Currently he held a yellow duck in his hand and was frowning at it.

“Father,” she said politely, trying not to startle him. She ground her teeth and reined in her impatience.

“Oh! Jasmine!” the sultan said, beaming. He was a fat, old little man with a beard as white as the snow on top of far-off mountains. He had been old when he married Jasmine’s mother, but the white was less then—merely streaks of clouds on the same dark mountains. His turban was also white and topped with a smooth round ruby and an iridescent blue feather. Cloth of gold trimmed his robes, and turquoise decorated his sash.

He paused, taking her in: her own turquoise pants were dusty and had a tear near her ankle. Her sash was askew. Her top might have been turned just a little.

“Dearest, is everything all right?”

Jasmine took a deep breath and smoothed back the hair around her face, at least.

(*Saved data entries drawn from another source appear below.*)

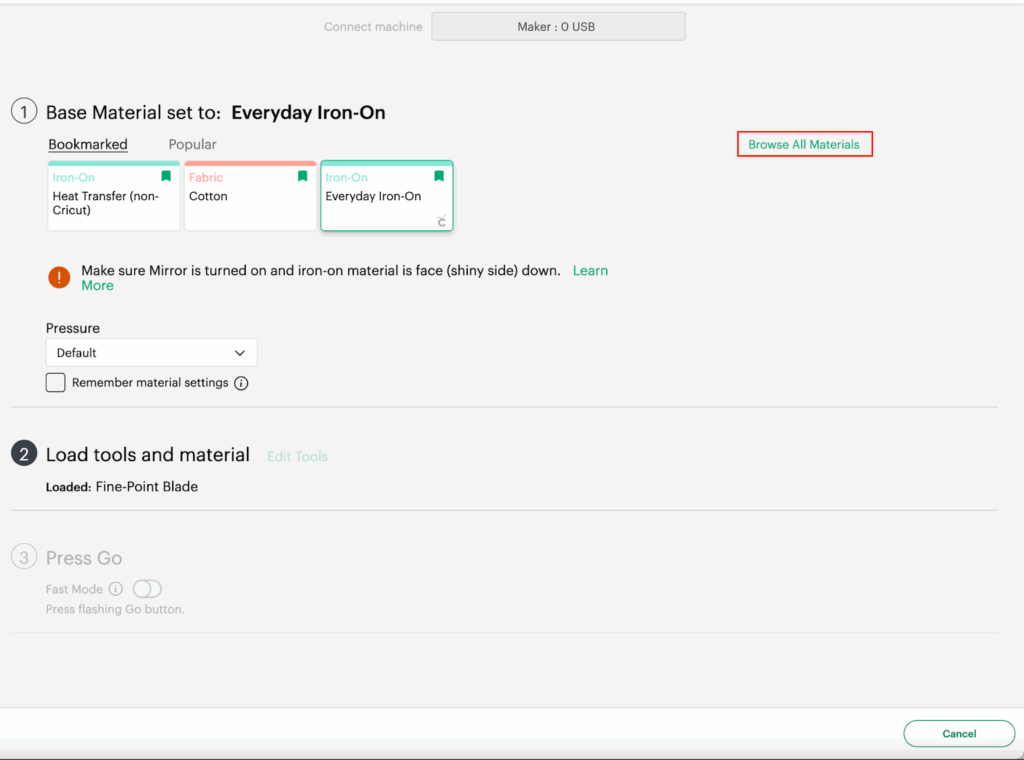The height and width of the screenshot is (760, 1024).
Task: Switch to the Popular tab
Action: [192, 145]
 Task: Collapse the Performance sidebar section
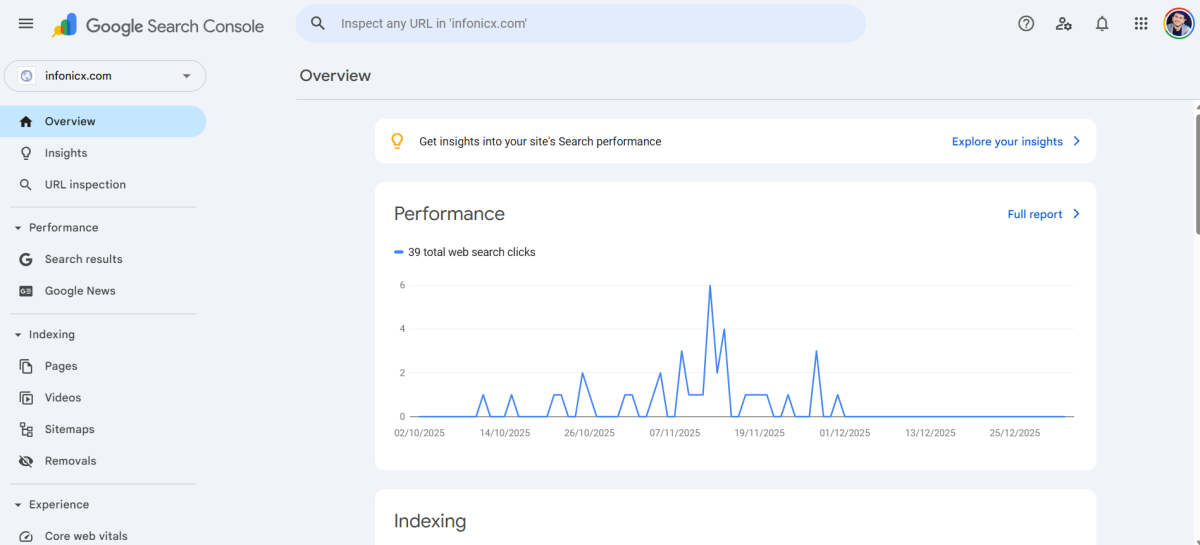18,228
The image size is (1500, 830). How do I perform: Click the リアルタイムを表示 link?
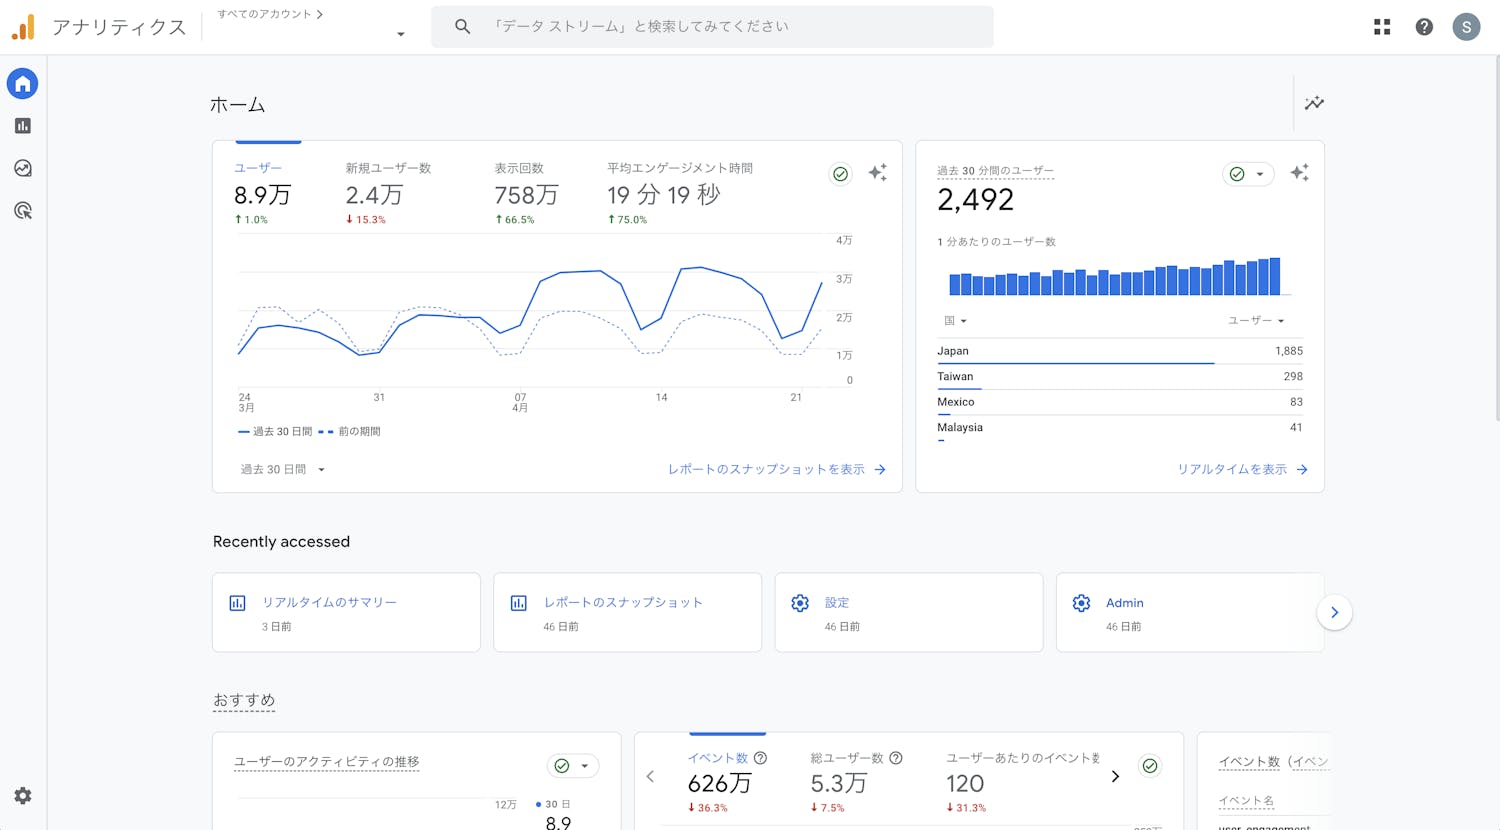(1241, 469)
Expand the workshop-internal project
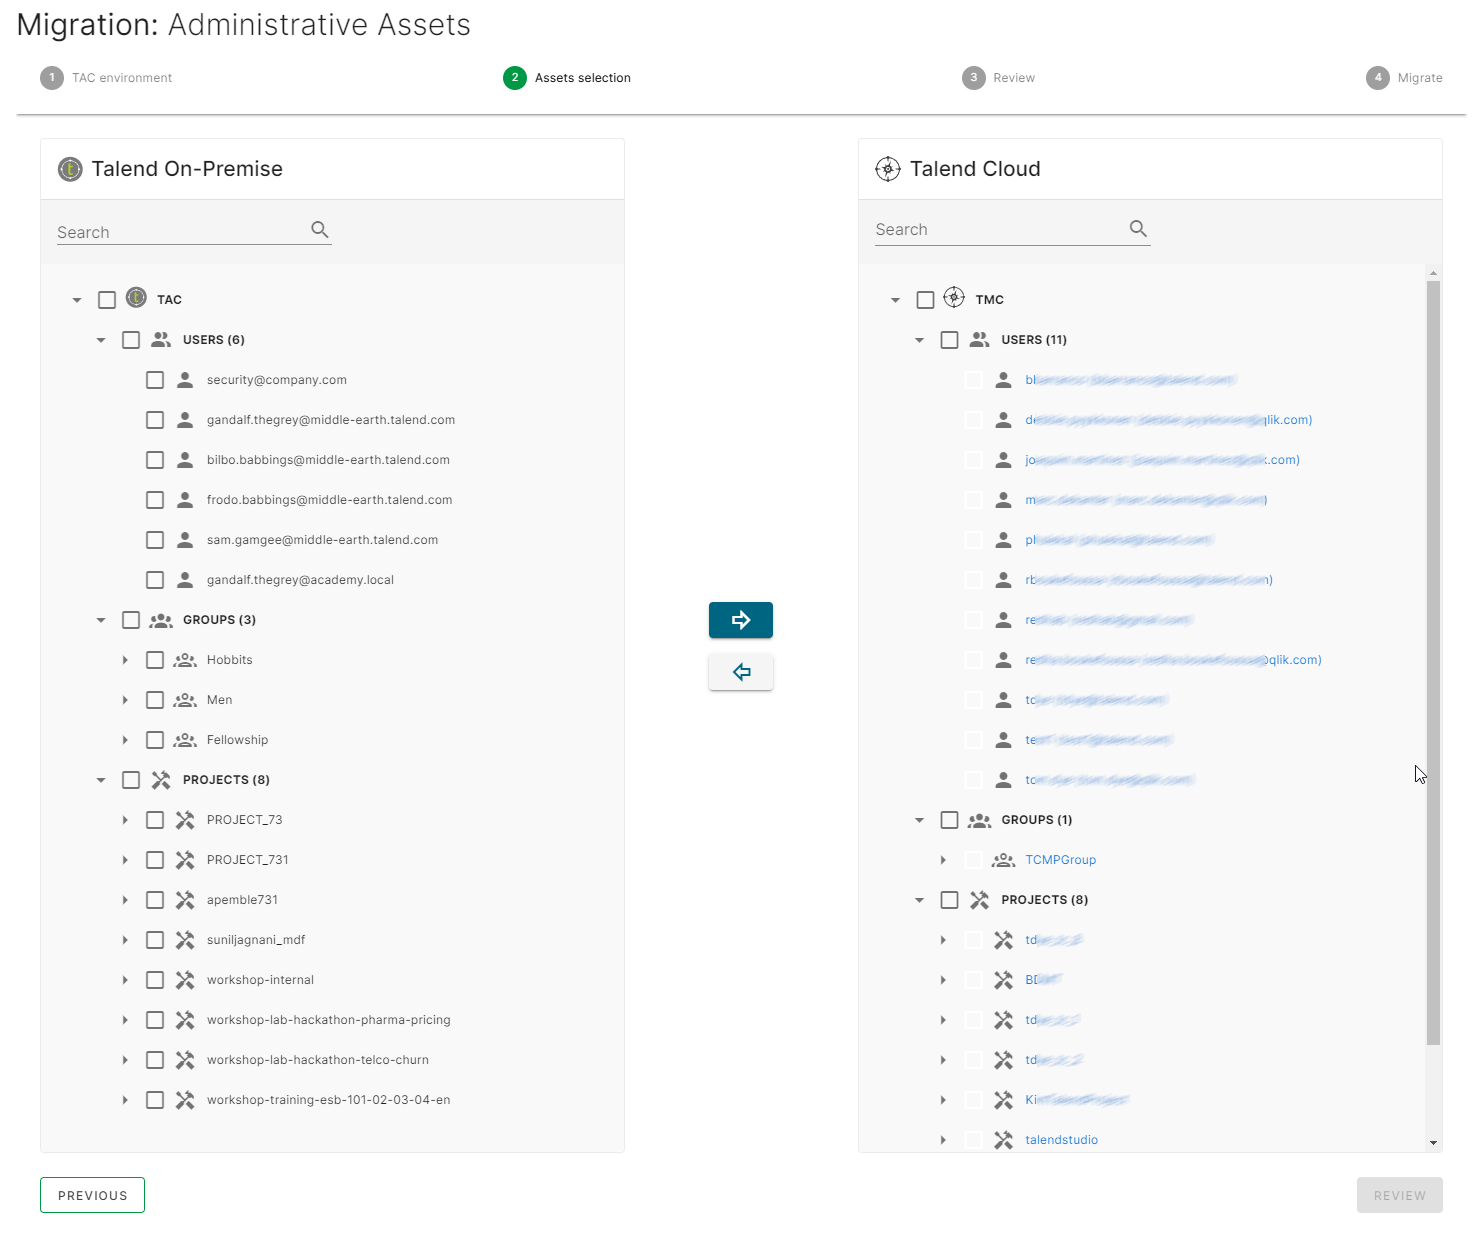Screen dimensions: 1480x1246 click(125, 979)
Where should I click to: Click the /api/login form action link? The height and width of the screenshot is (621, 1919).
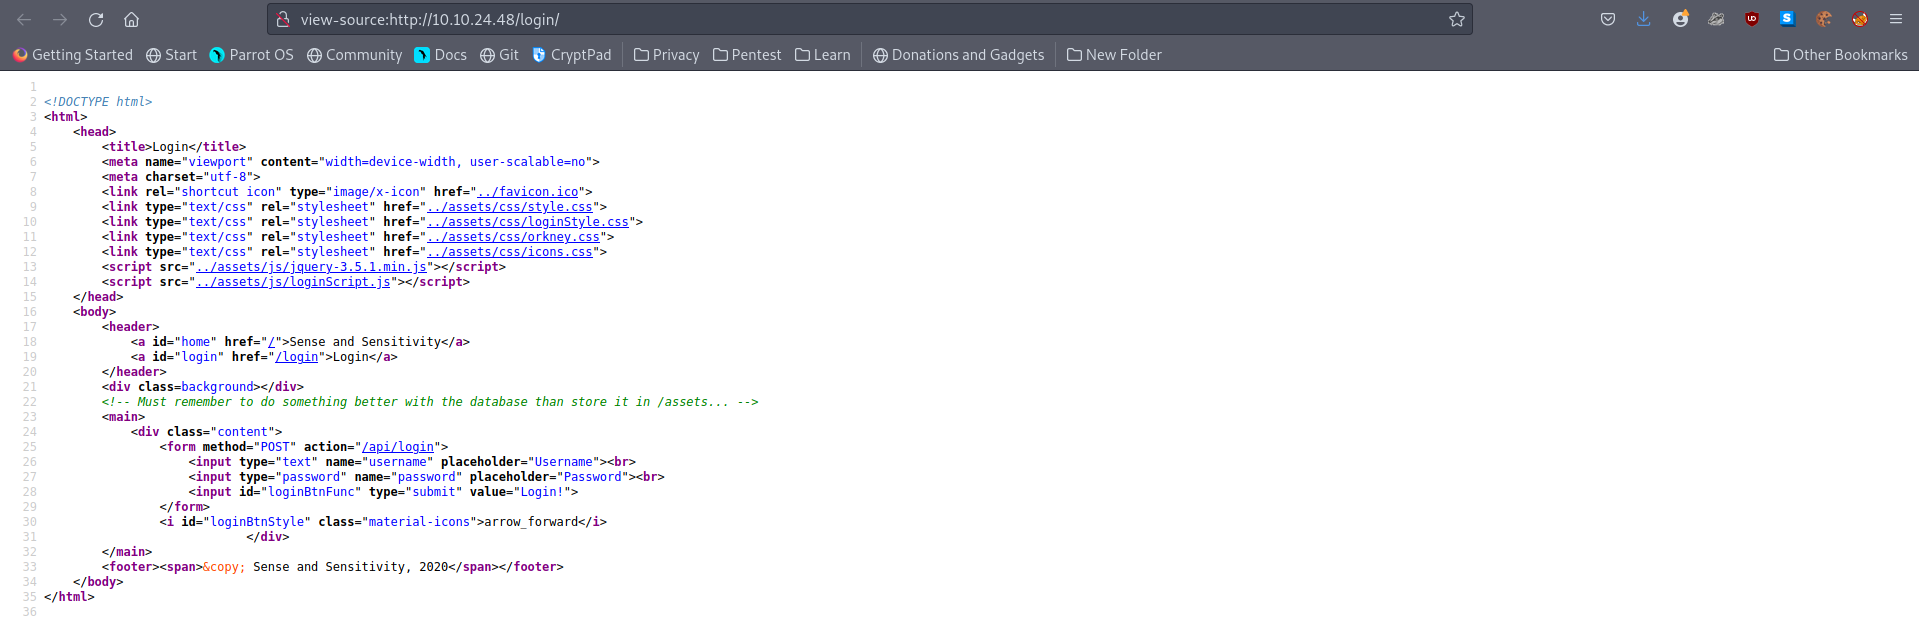coord(398,447)
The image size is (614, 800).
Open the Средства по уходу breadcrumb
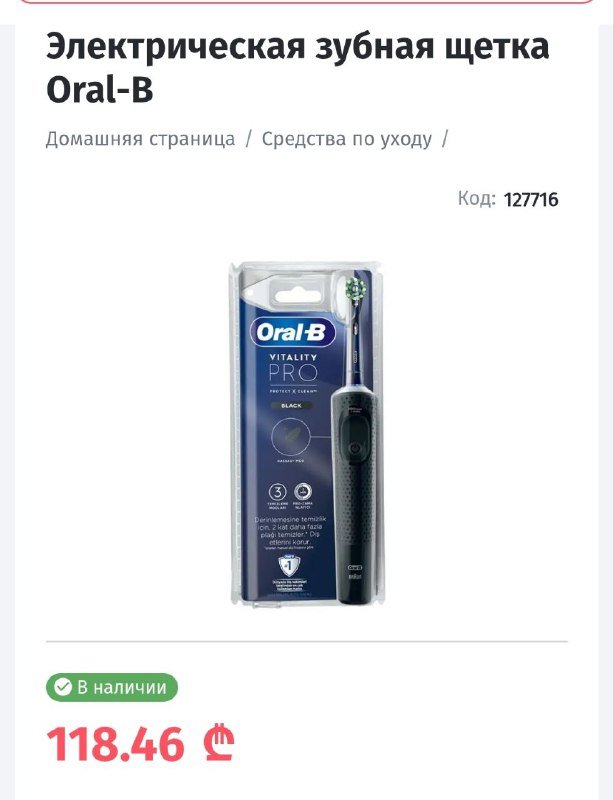(x=347, y=139)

“No, Father, everything is not all right. I slipped out of the palace last night—”

“Jasmine!” her father admonished.

She took another deep breath and continued. “And Jafar had his guards arrest a boy who saved me from having my hand cut off at the market.”

The sultan blinked.

“Jafar,” she began again slowly, “had his guards…arrest…a boy…”

“Your hand cut off?” the sultan said, in something between the outraged yell of a sultan and the shriek of a father.